First Day Of Spring Brings Stormy Weather To Inland Valleys And A Dump Of Snow In The Mountains

Mar 21, 2019

The inland Southern California mountain community of Running Springs was blanketed by a spring snow this morning (Thursday).
Credit Screenshot from KTLA 5 Los Angeles

The first day of spring looked more like winter yesterday (Wednesday), providing lightning, thunder,  heavy rain, and even hail to the inland valleys, and an unseasonable dump of snow in the inland mountains.  More from KVCR's Ken Vincent.

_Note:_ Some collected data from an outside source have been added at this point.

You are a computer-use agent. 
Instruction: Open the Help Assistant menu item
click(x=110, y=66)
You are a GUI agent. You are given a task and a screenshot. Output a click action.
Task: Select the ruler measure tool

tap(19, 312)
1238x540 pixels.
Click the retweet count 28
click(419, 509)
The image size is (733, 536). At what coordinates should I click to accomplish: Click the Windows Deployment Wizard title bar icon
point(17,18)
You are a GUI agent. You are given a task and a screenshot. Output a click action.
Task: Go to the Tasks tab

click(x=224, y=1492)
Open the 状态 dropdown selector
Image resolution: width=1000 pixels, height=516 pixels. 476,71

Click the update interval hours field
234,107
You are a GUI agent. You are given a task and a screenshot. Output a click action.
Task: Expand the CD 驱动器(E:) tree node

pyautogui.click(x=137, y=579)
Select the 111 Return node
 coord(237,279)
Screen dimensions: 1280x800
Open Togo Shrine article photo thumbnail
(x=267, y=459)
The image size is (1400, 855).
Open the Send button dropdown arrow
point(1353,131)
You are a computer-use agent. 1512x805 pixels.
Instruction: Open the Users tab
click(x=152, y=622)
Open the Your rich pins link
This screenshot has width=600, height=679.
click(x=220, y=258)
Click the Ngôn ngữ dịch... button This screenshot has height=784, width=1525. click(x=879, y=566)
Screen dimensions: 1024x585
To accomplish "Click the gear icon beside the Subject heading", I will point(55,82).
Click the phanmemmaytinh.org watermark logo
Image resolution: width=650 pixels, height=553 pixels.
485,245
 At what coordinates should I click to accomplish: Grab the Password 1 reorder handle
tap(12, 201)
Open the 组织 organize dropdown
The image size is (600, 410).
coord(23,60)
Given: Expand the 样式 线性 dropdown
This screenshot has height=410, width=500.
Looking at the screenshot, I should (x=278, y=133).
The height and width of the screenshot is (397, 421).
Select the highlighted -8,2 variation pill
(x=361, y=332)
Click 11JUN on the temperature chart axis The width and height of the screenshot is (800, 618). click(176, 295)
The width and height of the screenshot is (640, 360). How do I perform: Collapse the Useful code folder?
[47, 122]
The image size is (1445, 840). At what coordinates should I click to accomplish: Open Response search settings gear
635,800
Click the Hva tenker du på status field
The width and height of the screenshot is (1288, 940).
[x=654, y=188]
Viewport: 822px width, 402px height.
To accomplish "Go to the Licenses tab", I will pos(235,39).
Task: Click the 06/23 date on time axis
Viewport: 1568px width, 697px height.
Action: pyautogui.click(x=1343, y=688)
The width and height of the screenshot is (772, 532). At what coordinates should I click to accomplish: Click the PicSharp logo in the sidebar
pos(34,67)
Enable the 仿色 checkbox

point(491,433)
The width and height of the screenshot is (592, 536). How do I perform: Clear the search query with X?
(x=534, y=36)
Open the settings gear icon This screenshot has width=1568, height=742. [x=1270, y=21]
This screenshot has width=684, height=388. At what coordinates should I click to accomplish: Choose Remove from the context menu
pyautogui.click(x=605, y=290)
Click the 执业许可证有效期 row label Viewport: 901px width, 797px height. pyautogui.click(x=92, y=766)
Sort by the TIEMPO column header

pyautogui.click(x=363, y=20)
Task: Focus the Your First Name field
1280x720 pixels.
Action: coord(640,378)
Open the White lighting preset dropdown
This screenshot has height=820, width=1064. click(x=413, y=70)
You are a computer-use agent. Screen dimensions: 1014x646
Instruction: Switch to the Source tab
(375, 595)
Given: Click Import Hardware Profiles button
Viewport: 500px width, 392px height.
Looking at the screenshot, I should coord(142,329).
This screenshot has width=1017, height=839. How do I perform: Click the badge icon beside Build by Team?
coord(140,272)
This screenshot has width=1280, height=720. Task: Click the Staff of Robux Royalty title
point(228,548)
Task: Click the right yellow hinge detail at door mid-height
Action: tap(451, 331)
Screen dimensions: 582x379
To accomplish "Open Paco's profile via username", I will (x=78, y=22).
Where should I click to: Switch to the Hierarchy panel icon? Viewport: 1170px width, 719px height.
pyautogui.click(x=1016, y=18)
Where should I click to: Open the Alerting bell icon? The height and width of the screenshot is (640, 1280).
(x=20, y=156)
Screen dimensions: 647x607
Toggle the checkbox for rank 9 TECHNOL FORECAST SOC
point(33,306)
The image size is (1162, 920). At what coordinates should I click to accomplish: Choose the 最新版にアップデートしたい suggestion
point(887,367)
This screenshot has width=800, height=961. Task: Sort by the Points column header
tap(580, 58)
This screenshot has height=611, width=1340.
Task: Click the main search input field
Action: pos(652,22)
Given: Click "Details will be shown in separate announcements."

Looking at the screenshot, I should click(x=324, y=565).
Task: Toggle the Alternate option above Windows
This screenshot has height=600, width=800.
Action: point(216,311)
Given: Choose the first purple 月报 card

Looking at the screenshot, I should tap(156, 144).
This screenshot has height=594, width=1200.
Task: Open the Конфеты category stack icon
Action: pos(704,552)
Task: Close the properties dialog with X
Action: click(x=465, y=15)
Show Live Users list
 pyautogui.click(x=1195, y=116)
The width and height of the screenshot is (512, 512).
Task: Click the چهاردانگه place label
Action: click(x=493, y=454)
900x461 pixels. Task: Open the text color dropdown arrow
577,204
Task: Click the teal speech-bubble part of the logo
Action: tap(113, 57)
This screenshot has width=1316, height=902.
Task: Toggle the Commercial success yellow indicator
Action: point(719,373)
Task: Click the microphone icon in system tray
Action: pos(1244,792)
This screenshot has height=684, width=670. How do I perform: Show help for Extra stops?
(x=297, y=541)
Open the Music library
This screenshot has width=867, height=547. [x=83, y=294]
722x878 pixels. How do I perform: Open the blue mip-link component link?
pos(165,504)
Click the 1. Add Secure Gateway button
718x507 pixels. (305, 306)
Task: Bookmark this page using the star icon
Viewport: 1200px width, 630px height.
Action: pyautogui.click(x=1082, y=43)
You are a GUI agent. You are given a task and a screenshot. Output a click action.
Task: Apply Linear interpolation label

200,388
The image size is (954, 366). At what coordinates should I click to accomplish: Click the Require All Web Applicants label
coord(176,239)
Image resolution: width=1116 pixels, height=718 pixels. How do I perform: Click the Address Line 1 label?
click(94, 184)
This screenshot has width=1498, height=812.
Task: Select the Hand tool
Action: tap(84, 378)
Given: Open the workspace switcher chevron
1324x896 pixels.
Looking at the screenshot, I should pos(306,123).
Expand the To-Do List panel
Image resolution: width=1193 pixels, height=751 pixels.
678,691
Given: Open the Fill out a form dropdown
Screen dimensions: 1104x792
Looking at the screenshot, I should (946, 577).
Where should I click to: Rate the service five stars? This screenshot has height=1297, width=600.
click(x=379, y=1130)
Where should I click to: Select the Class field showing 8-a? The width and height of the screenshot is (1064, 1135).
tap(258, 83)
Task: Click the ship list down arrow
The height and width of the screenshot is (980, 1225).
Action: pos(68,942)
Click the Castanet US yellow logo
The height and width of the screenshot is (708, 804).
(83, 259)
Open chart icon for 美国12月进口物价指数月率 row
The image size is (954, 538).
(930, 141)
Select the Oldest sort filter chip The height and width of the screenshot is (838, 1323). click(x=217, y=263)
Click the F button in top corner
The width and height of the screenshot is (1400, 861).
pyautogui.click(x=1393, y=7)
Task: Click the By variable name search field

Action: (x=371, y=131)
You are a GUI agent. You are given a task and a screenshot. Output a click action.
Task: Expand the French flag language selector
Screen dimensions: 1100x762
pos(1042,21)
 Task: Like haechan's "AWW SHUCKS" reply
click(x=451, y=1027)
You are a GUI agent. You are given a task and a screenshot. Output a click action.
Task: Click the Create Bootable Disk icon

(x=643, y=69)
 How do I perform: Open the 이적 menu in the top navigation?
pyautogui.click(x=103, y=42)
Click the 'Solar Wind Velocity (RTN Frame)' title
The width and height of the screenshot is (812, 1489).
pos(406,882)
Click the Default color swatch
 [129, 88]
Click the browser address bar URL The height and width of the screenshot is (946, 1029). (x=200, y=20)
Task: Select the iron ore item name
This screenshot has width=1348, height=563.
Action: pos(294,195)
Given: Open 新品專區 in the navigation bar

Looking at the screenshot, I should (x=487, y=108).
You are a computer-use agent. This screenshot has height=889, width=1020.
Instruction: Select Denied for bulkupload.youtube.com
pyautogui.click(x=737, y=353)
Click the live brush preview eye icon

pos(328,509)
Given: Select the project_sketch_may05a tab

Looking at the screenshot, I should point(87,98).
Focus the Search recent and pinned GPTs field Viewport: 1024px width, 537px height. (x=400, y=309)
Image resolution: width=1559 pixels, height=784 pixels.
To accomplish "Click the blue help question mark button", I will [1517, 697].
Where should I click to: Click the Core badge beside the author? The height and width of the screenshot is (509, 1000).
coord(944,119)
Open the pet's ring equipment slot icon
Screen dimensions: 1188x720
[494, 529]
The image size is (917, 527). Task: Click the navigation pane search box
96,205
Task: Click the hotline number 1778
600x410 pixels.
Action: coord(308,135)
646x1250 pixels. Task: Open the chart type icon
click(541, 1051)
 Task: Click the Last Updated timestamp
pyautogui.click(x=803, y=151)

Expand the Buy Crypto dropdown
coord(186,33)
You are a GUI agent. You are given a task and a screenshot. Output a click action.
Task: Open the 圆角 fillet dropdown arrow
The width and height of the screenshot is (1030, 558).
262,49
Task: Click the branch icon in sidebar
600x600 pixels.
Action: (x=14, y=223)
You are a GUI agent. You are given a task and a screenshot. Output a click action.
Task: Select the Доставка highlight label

RIVERSIDE (CNS) - A low-pressure storm system could drop light rain
and snow today (Thursday) in the Inland Empire before leaving the region, according to the
National Weather Service.
   The storm system moving to the southeast could drop showers until this
evening and is expected to make its exit by tonight, forecasters said.
   In a 24-hour period ending around 3 a.m., the Temescal Valley received
the most rain, with 0.95 of an inch, followed by 0.75 at the Riverside
March Air Reserve Base; 0.71 in Norco; 0.57 in Cranston; 0.55 near the Pigeon
Pass Dam; 0.48 in Hemet and Keenwild and 0.47 near Angeles Hill, according to
the NWS.
   Other rainfall totals include 0.45 near Lake Matthews; 0.44 in Moreno
Valley; 0.43 in Lake Elsinore; 0.42 in Vista Grande and Poppet Flats; 0.4 in
Beaumont; 0.39 in Vista Grande and 0.16 in south Riverside.
   The storm could drop around one-tenth of an inch of rain in the
Riverside metropolitan area and Temecula today, while up to a half-inch is
expected in the mountains and around two-tenths of an inch could fall in the
San Gorgonio Pass near Banning, forecasters said.
   Less than one-tenth of an inch is expected in the Coachella Valley and
Lake Elsinore.
   The chance of measurable precipitation today is 70 percent in the
county mountains and valleys, 50 percent in the San Gorgonio Pass near Banning
and 20 percent in the Coachella Valley, forecasters said.
   Snow levels will remain around 5,000 feet today and a few inches of
additional snowfall could accumulate above 6,500 feet, according to the NWS.
   The NWS issued a winter weather advisory that will remain in effect
until 8 p.m. today in the county mountains above 5,500 feet. Such an advisory
denotes highly challenging travel conditions.
   Periods of snow could create travel difficulties to those areas, NWS
officials warned.
   It is unlikely that flooding, mud and debris flows will develop around
the Cleveland National Forest and the Temescal Valley, according to the
Riverside County Emergency Management Department.
   More information is available at www.rivcoready.org.
   A wide area skirting the eastern boundary of the Cleveland National
Forest was left exposed to potential flood and mud damage because of the 23,000-
acre Holy Fire in August. The arson blaze denuded steep terrain below Santiago
Peak, permitting water to flow unchecked onto lower slopes where subdivisions
are situated.
   Heavy rainfall on Valentine's Day resulted in significant flooding,
prompting street closures and evacuations. A homeless woman died Feb. 14 when
she was swept away by a heavy water flow in a concrete stormwater channel in
Riverside, and several homes in Lake Elsinore were damaged by the downpour.
   The storm is expected to move southeast out of the region by tonight
then dry weather is expected Friday before another low-pressure system brings a
slight chance of showers on Saturday, forecasters said.